Die Immo-Preise explodieren. Im Durchschnitt kostet ein Schweizer Einfamilienhaus bereits mehr als eine Million Franken. Das freut die Immobilienmakler: Sie kassieren rund drei Prozent Provision pro Verkauf. Bei einem Haus für eine Million sind das satte 30'000 Franken.

Doch jetzt erhalten die klassischen Broker Konkurrenz: Neue Unternehmen greifen den Kern ihres Geschäftsmodells an. So vermittelt die Firma Neho Wohneigentum zum Fixpreis von 9500 Franken – egal, wie teuer die Immobilie ist. Bei einem Haus im Wert von einer Million spart der Verkäufer über 20'000 Franken Vermittlungskosten.

«Provisionen sind ein alter Zopf», sagt Eric Corradin (39), CEO von Neho. «Gerade bei den aktuellen Immobilienpreisen sind sie nicht mehr gerechtfertigt. Der Aufwand der Vermittler hat sich ja nicht verändert.»

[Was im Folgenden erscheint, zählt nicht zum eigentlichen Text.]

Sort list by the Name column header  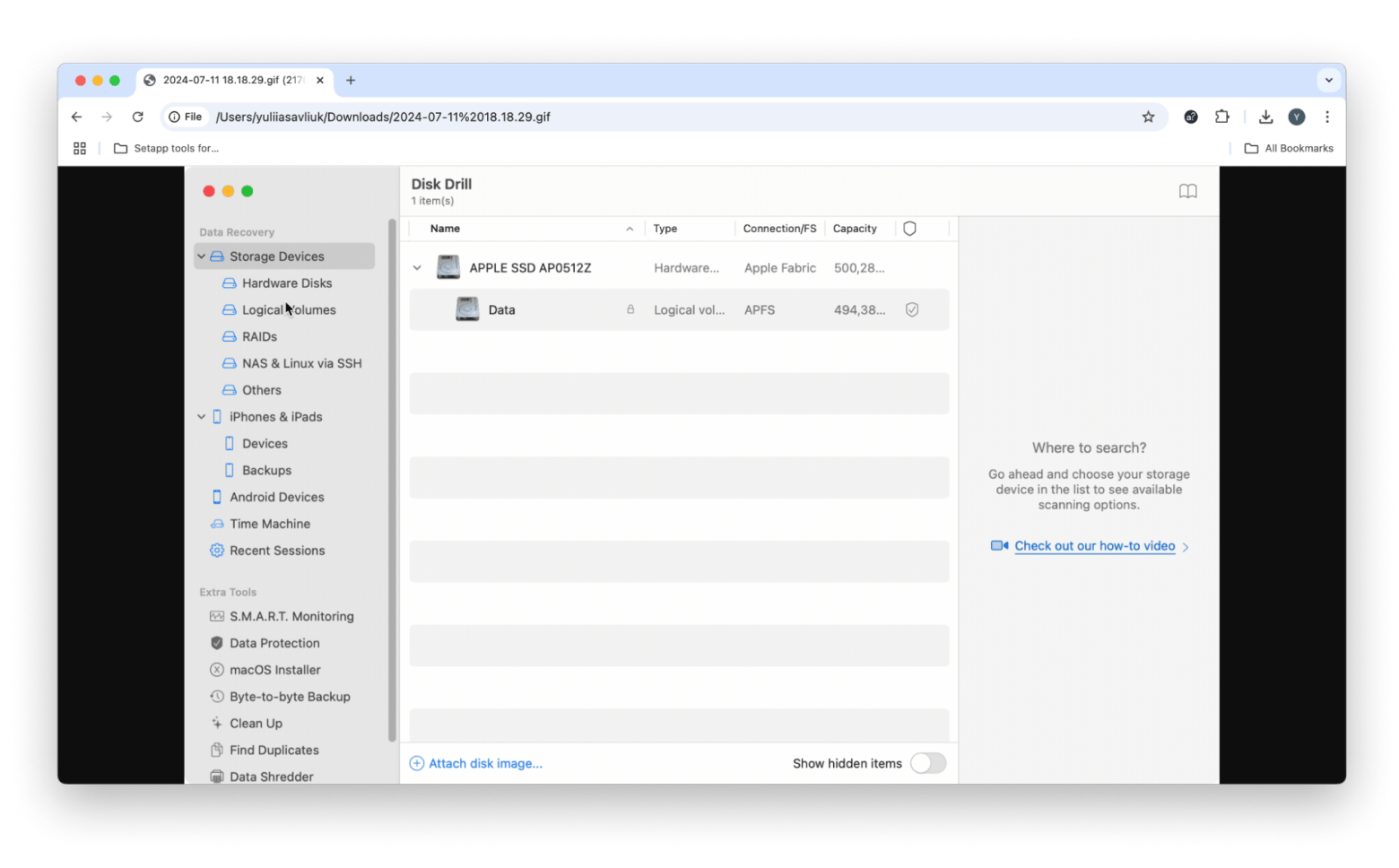coord(445,229)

Möglich wird die drastische Kostenreduktion durch Digitalisierung: Neho wickelt das Geschäft über eine Onlineplattform ab – von der Schätzung der Immobilie über virtuelle Rundgänge bis zur Ausschreibung. «Wir haben den Papierkram auf das absolute Minimum reduziert», sagt Corradin. «Damit sparen wir Zeit und Kosten.»

Das Geschäft boomt

Mit Erfolg: Die 2017 gegründete Firma beschäftigt heute über 70 Angestellte; 2018 machte sie einen Umsatz von 500'000 Franken. 2020 lag er bei 7 Millionen – für diese Jahr rechnet Corradin mit 14 Millionen Franken. «Gemessen an der Anzahl Verkäufe sind wir bereits der grösste Immobilienvermittler im Land», so der Neho-Chef.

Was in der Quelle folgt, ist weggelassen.